Actualités de l’association
Que voulons-nous vraiment pour la santé mentale en France ?
Année de la santé mentale 2026 : une ambition qui doit s’accompagner de moyens réels
Le dispositif Mon soutien psy ne peut plus être pensé comme un simple soutien ponctuel. Sur le terrain, nous assurons des psychothérapies structurées, de la prévention, et parfois la stabilisation de situations cliniques complexes. Le remboursement doit refléter cette réalité.
Permettre aux psychologues libéraux de répondre pleinement à ces besoins implique un cadre légal clair, la possibilité d’aller au-delà des 12 séances lorsque c’est nécessaire, et l’accueil de tous les patients, y compris ceux aujourd’hui exclus par les décrets. Ces ajustements sont indispensables pour que l’ambition du dispositif rejoigne son usage concret.

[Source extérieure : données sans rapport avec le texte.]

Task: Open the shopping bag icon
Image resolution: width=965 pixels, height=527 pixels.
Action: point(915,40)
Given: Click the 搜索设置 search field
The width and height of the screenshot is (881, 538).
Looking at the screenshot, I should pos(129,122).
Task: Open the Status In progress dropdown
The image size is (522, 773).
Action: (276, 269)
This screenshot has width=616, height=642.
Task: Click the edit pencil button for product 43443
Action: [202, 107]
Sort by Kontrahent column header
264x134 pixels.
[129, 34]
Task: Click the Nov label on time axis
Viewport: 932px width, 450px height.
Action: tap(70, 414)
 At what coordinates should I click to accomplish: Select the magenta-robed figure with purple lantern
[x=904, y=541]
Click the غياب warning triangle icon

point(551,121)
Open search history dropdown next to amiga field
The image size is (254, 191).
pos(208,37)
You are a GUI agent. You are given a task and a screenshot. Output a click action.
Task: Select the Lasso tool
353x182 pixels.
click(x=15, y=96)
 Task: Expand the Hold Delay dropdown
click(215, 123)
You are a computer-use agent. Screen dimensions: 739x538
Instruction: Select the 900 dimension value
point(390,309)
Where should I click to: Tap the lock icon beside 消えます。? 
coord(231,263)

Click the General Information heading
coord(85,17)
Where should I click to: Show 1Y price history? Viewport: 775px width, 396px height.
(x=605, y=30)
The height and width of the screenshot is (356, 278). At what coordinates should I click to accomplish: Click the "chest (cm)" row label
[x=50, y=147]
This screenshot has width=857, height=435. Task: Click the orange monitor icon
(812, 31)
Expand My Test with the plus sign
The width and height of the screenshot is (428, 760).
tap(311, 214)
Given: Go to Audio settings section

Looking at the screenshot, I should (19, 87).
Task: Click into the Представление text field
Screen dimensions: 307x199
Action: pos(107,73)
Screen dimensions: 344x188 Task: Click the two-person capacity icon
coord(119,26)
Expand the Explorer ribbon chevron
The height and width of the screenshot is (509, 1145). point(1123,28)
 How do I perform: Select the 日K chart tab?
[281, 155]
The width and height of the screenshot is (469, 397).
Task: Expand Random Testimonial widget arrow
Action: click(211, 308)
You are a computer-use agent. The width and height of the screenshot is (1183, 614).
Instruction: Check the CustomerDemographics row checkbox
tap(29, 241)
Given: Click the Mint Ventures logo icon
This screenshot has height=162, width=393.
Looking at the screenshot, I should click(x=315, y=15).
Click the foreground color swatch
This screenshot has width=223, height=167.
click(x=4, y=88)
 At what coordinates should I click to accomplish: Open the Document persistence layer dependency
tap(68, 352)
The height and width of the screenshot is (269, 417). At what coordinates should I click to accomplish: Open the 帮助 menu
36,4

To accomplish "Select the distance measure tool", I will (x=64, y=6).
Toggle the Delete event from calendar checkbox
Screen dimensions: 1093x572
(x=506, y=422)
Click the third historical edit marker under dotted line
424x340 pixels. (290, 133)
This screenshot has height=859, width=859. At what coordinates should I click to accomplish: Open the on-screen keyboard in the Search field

Cela passera par le travail avec l’ exécutif (Ministère de la Santé) et l on espère ces avancées pour 2026…
Renforcer la santé mentale suppose également de regarder l’ensemble de la cascade de soins. On ne peut pas parler de politique de santé mentale sans évoquer le financement de la psychiatrie, les moyens des hôpitaux généraux, ou la complémentarité entre soins psychologiques et soins médicaux. La prévention ne tient que si les soins spécialisés tiennent debout.
Cela tombe bien : cette semaine est une semaine politique dense pour nous à l’Aid Psy Co, en échange avec différents ministères. L’occasion de réaffirmer que si la santé mentale devient une priorité nationale, elle doit l’être dans les actes, dans les textes et dans les budgets.
Dans la continuité de nos travaux, nous rappelons que la question des compétences professionnelles des psychologues doit être articulée avec le dispositif MSP. C’est une cohérence essentielle entre formation, terrain et politiques publiques (Ministère de l’Enseignement supérieur, de la Recherche et de l’Espace).
La PLFSS, en tant qu’étape budgétaire de la Sécurité sociale, joue un rôle décisif dans ces arbitrages.
L’année 2026 sera déterminante dans le lien que nous construirons avec l’exécutif et les parlementaires autour de ces enjeux.